* [PATCH net-next 0/2] inet: factorize sk_wmem_alloc updates
@ 2018-03-31 20:16 Eric Dumazet
2018-03-31 20:16 ` [PATCH net-next 1/2] ipv4: factorize sk_wmem_alloc updates done by __ip_append_data() Eric Dumazet
` (2 more replies)
0 siblings, 3 replies; 4+ messages in thread
From: Eric Dumazet @ 2018-03-31 20:16 UTC (permalink / raw)
To: David S . Miller; +Cc: netdev, Eric Dumazet, Eric Dumazet
While testing my inet defrag changes, I found that senders
could spend ~20% of cpu cycles in skb_set_owner_w() updating
sk->sk_wmem_alloc for every fragment they cook, competing
with TX completion of prior skbs possibly happening on another cpus.
One solution to this problem is to use alloc_skb() instead
of sock_wmalloc() and manually perform a single sk_wmem_alloc change.
This greatly increases speed for applications sending big UDP datagrams.
Eric Dumazet (2):
ipv4: factorize sk_wmem_alloc updates done by __ip_append_data()
ipv6: factorize sk_wmem_alloc updates done by __ip6_append_data()

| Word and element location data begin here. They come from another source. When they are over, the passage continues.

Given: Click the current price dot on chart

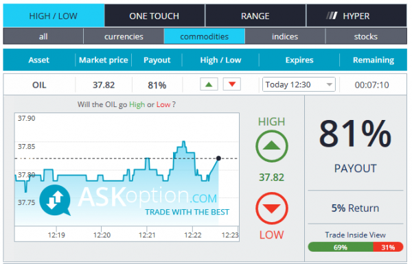Looking at the screenshot, I should pos(218,158).
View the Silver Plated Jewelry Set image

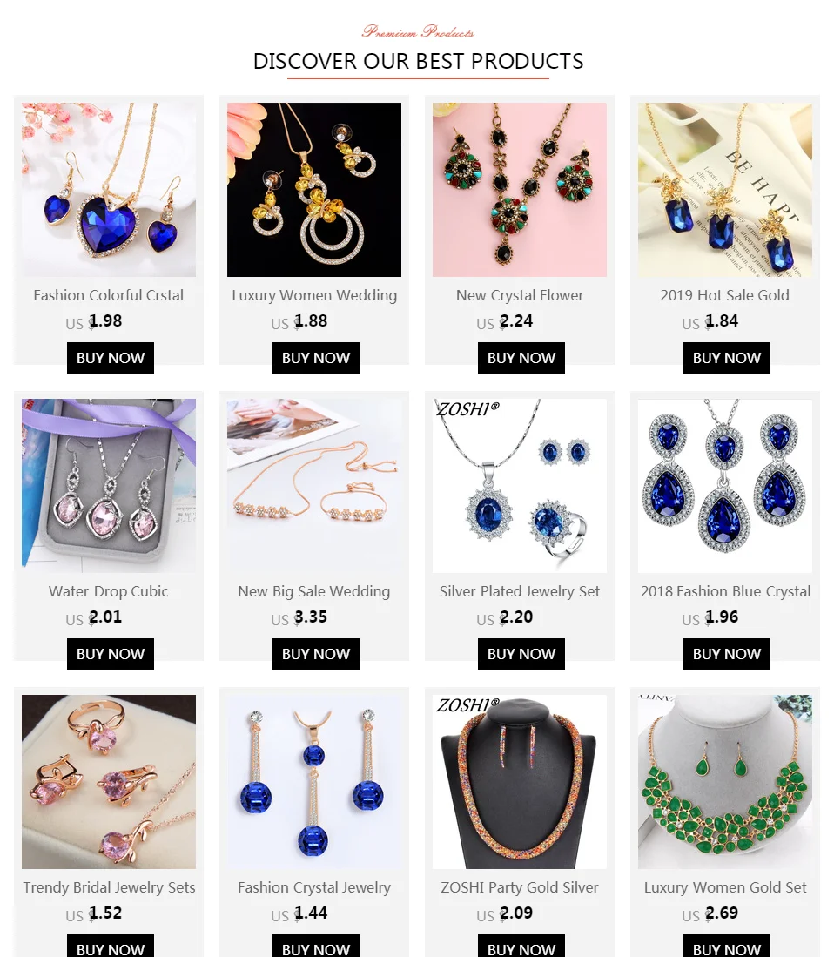tap(519, 486)
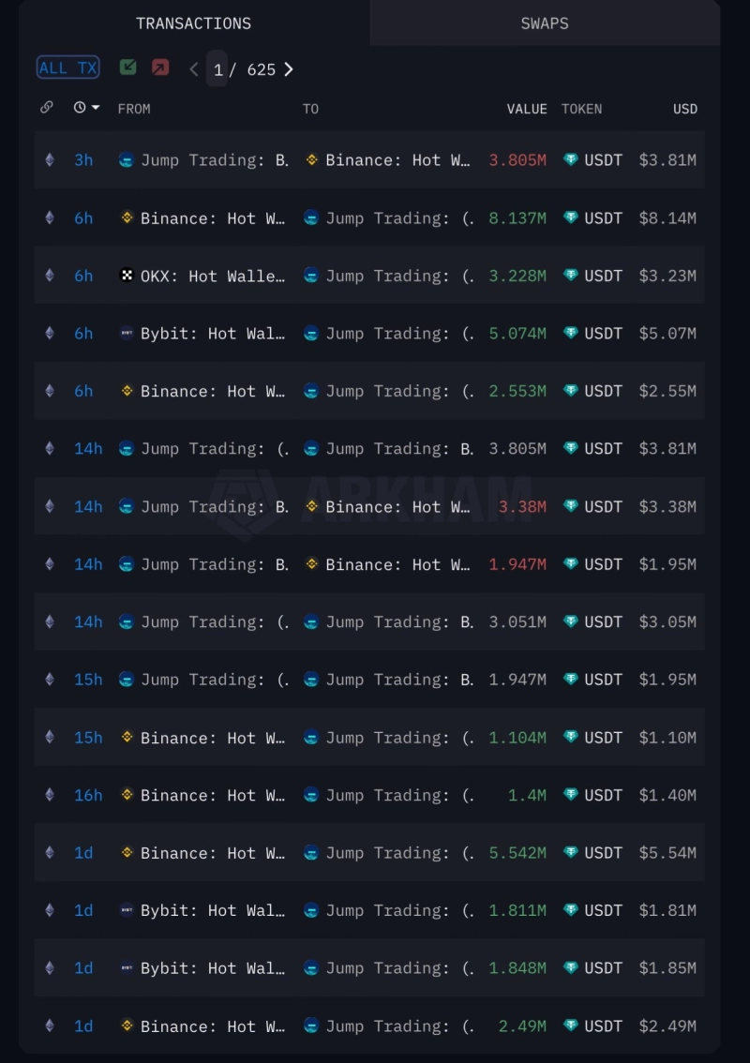Go to next transactions page
750x1063 pixels.
[x=289, y=69]
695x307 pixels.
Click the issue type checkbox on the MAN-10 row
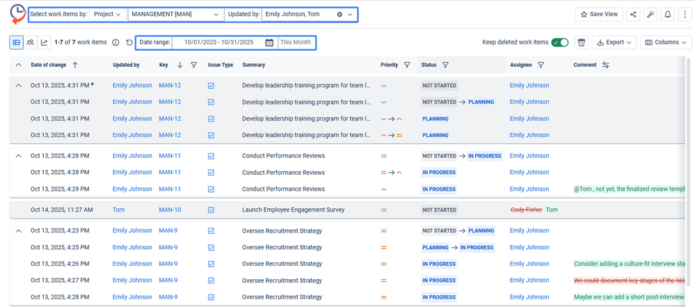click(x=211, y=210)
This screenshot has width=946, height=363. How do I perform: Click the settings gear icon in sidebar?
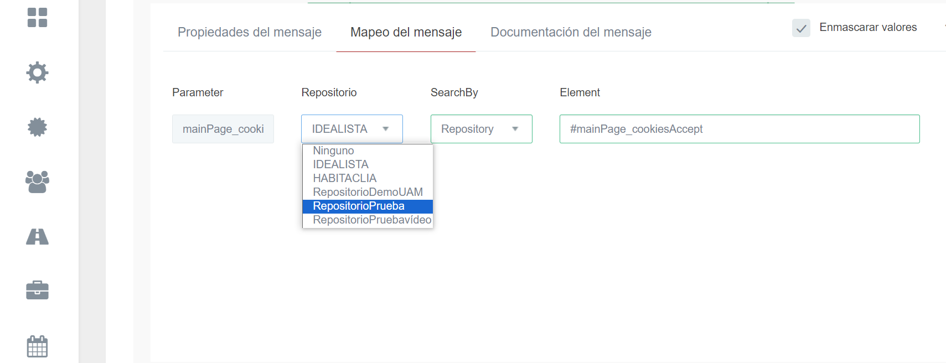click(37, 72)
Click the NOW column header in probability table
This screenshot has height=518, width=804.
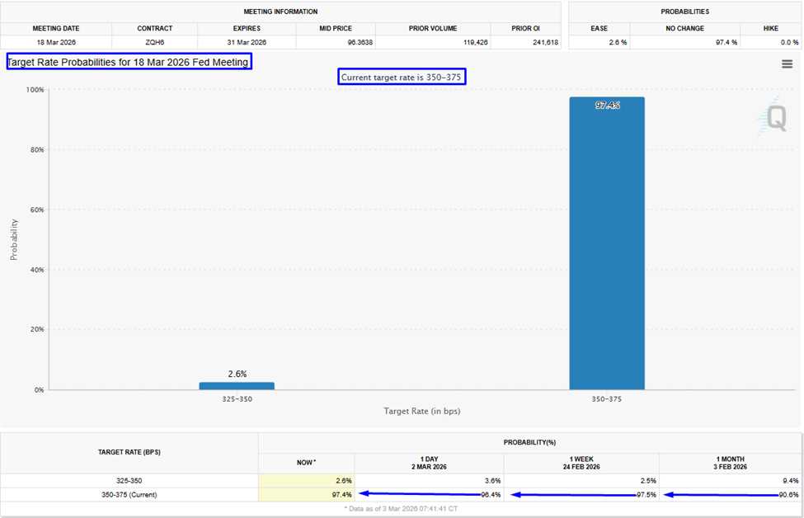pos(306,463)

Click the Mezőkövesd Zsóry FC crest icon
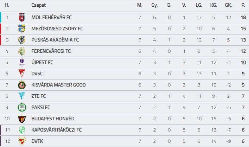(x=22, y=28)
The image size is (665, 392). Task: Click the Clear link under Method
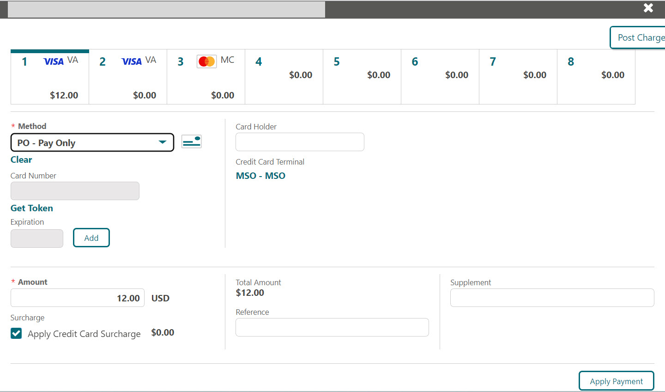[x=21, y=159]
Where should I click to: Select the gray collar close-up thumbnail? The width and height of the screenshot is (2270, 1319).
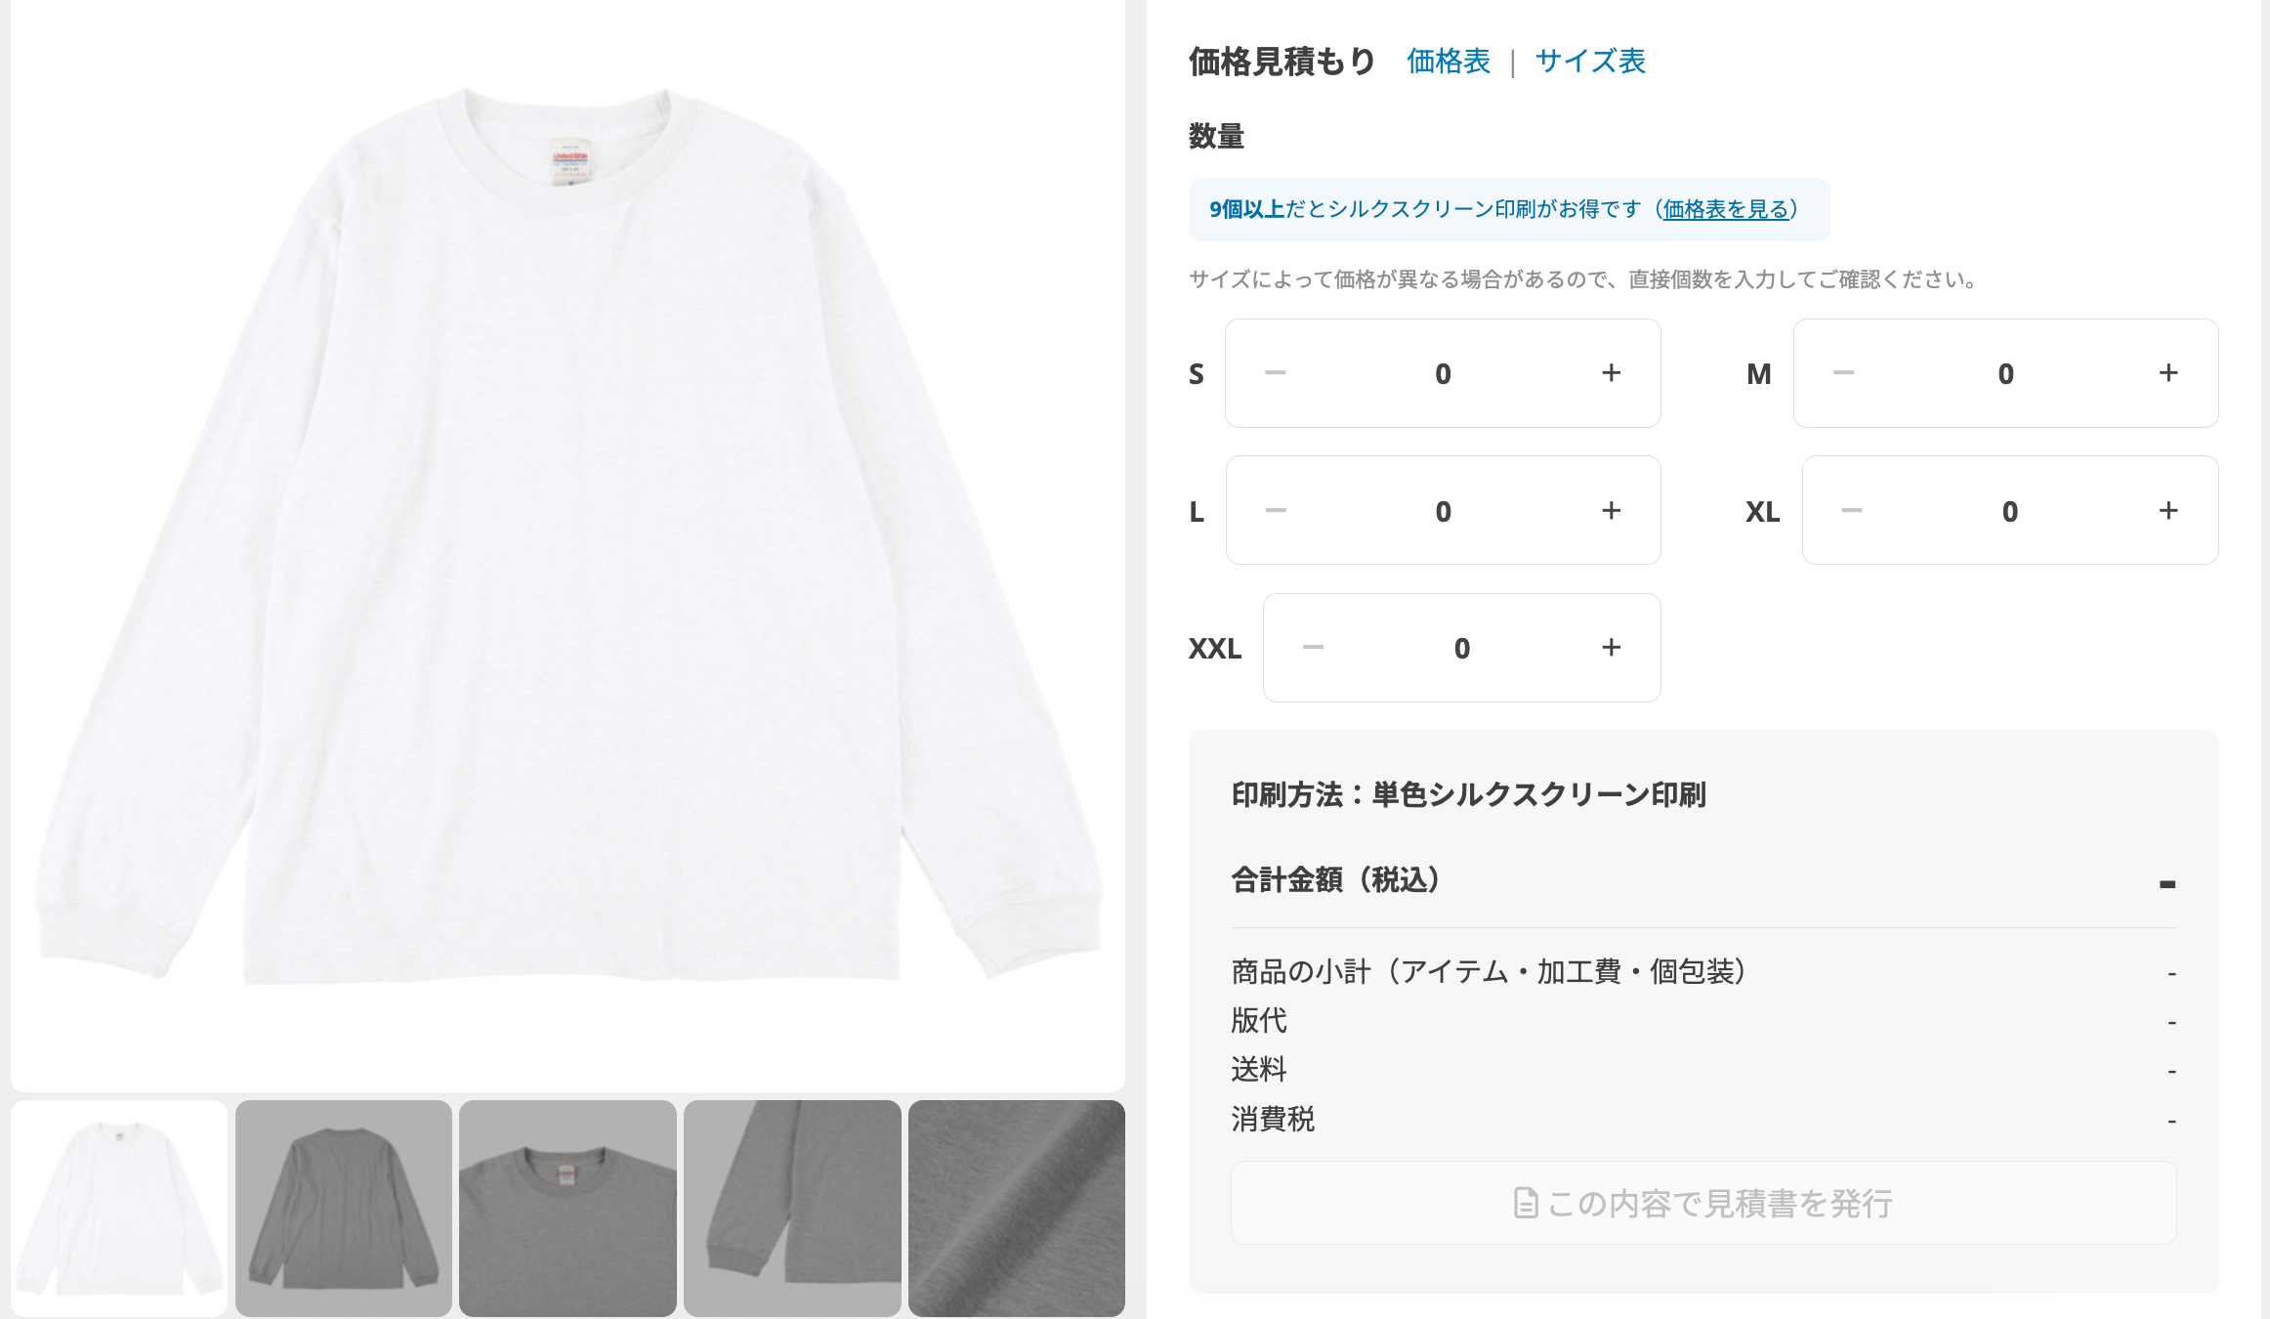point(568,1209)
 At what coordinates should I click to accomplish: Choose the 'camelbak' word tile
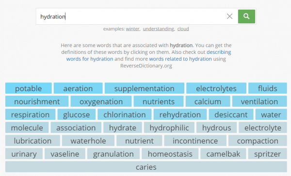(x=223, y=154)
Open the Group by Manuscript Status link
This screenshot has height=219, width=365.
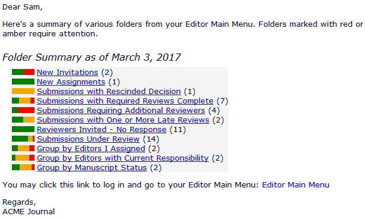(x=92, y=168)
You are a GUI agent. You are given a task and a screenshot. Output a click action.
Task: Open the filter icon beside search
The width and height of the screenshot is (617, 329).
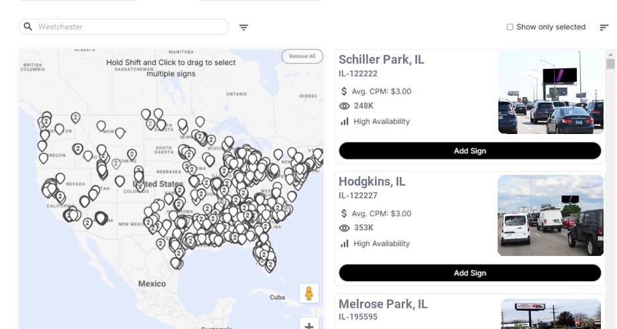coord(243,27)
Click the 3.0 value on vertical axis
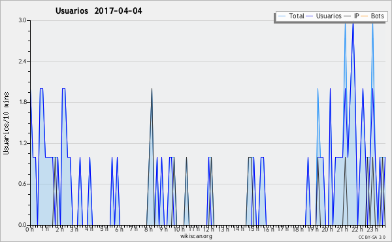Screen dimensions: 392x242 pos(22,20)
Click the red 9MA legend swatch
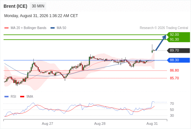This screenshot has width=191, height=129. point(22,97)
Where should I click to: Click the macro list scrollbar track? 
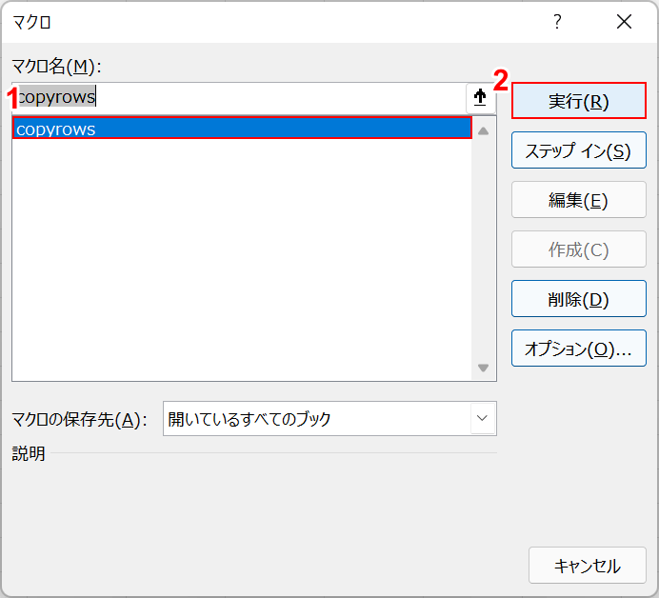tap(483, 248)
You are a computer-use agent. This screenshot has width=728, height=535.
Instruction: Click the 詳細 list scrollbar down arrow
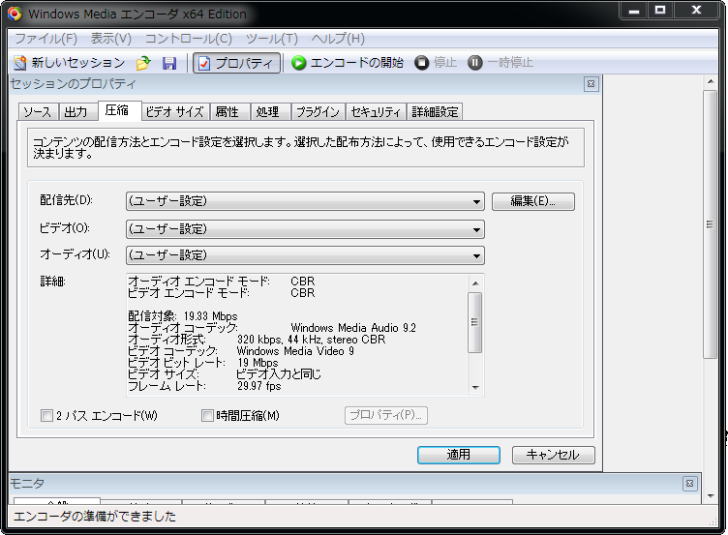[474, 388]
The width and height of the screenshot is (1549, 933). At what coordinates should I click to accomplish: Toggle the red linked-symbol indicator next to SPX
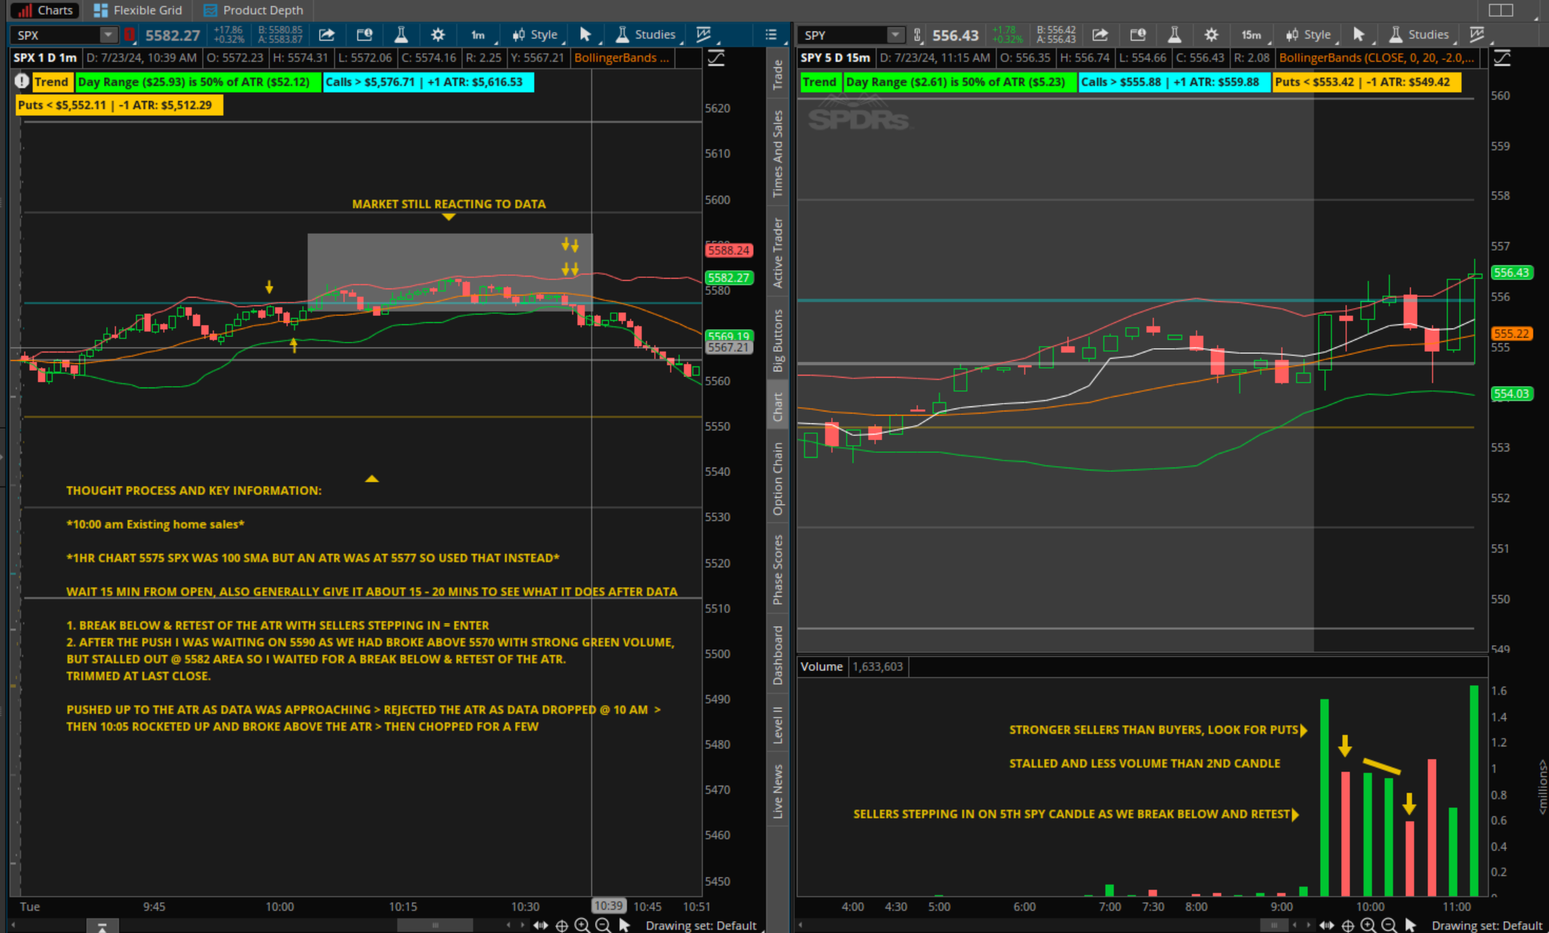129,35
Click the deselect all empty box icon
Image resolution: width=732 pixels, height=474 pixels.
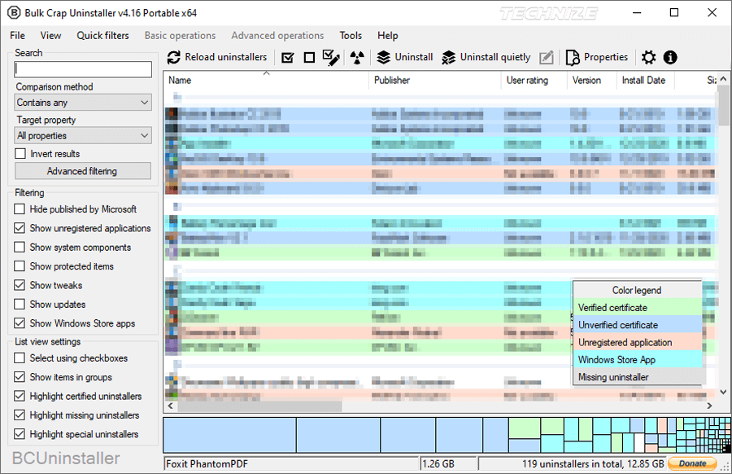[x=309, y=58]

net/ipv4/ip_output.c | 17 ++++++++++++-----
net/ipv6/ip6_output.c | 17 ++++++++++++-----
2 files changed, 24 insertions(+), 10 deletions(-)
--
2.17.0.rc1.321.gba9d0f2565-goog
^ permalink raw reply [flat|nested] 4+ messages in thread
* [PATCH net-next 1/2] ipv4: factorize sk_wmem_alloc updates done by __ip_append_data()
2018-03-31 20:16 [PATCH net-next 0/2] inet: factorize sk_wmem_alloc updates Eric Dumazet
@ 2018-03-31 20:16 ` Eric Dumazet
2018-03-31 20:16 ` [PATCH net-next 2/2] ipv6: factorize sk_wmem_alloc updates done by __ip6_append_data() Eric Dumazet
2018-04-01 18:09 ` [PATCH net-next 0/2] inet: factorize sk_wmem_alloc updates David Miller
2 siblings, 0 replies; 4+ messages in thread
From: Eric Dumazet @ 2018-03-31 20:16 UTC (permalink / raw)
To: David S . Miller; +Cc: netdev, Eric Dumazet, Eric Dumazet
While testing my inet defrag changes, I found that the senders
could spend ~20% of cpu cycles in skb_set_owner_w() updating
sk->sk_wmem_alloc for every fragment they cook.
The solution to this problem is to use alloc_skb() instead
of sock_wmalloc() and manually perform a single sk_wmem_alloc change.
Similar change for IPv6 is provided in following patch.
Signed-off-by: Eric Dumazet <edumazet@google.com>
---
net/ipv4/ip_output.c | 17 ++++++++++++-----
1 file changed, 12 insertions(+), 5 deletions(-)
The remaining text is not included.